WRITTEN INSTRUCTION A ->
Answer these questions about the article on customer marketing that follows:
(i) Where was the writer flying back from when starting to draft it?
(ii) In the Helix Model of Revenue Growth, what is Customer Marketing called?
(iii) What question does the writer say always comes up when speaking about Customer Marketing?
[Begin DOCUMENT]
What’s in it for the Advocate? The Customer Marketing Dilemma Image

What’s in it for the Advocate? The Customer Marketing Dilemma

When I started drafting this, I was flying back from Pulse Europe where I delivered a couple of sessions on Customer Marketing (Advocacy).

This is a very popular topic in the Customer Success ecosystem right now, as many Customer Success programs are working to figure out the right ways to calculate their ROI and track how they’re adding value for their businesses. In the Helix Model of Revenue Growth, the ability of Customer Success to contribute to new logo growth is a key pillar of the value of Customer Success, and Customer Marketing is the lever to help make and track that impact.

There’s a very fundamental question I always get when speaking about Customer Marketing. Why would a customer want to advocate? What’s in it for them? In both of the sessions that I delivered at Pulse Europe, I received variations of this question.

I see LOTS of practitioners and executives get stuck here. Most often, I think “what’s in it for them?” questions stem from experiences in which a vendor struggled because they:

  1. didn’t effectively position the value advocacy brings to the customer and not just to the vendor → see the “What’s in it for the customer?” section.
[End DOCUMENT]
[Begin PROVIDED INFORMATION]
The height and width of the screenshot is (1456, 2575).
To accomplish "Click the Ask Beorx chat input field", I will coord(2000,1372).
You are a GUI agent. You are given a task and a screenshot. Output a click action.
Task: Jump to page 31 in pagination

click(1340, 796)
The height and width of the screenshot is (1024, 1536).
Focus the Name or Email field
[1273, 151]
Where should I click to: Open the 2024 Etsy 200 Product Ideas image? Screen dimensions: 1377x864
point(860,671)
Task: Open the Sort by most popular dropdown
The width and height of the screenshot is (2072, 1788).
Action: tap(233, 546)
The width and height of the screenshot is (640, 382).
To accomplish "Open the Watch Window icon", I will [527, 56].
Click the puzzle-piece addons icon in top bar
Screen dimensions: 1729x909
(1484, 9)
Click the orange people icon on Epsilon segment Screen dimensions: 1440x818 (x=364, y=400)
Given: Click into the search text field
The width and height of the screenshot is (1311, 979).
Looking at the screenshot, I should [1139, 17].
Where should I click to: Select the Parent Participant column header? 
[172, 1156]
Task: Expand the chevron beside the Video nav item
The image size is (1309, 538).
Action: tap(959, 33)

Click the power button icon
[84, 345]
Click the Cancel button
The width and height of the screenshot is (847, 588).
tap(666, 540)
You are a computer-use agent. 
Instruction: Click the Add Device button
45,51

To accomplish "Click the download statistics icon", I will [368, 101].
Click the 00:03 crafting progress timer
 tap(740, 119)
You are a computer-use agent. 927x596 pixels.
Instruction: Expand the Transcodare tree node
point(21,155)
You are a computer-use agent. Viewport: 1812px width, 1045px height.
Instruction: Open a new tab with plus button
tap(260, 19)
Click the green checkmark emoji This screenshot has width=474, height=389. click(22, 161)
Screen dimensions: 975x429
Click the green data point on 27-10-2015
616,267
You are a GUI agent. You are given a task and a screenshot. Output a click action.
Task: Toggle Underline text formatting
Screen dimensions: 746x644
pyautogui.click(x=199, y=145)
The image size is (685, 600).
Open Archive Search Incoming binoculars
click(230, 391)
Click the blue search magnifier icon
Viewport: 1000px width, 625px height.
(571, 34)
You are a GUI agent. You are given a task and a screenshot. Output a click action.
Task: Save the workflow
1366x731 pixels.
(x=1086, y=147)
[End PROVIDED INFORMATION]
WRITTEN INSTRUCTION B -> In the stored entries, switch every "Click" to "Press" from the line with "Click the Cancel button" to the line with "tap(740, 119)". Give back only those lines, with everything else unchanged.

TASK ANSWER A ->
(i) Pulse Europe.
(ii) The lever to help make and track the impact of Customer Success on new logo growth.
(iii) Why would a customer want to advocate? What's in it for them?

TASK ANSWER B ->
Press the Cancel button
The width and height of the screenshot is (847, 588).
tap(666, 540)
You are a computer-use agent. 
Instruction: Press the Add Device button
45,51

To accomplish "Press the download statistics icon", I will [368, 101].
Press the 00:03 crafting progress timer
 tap(740, 119)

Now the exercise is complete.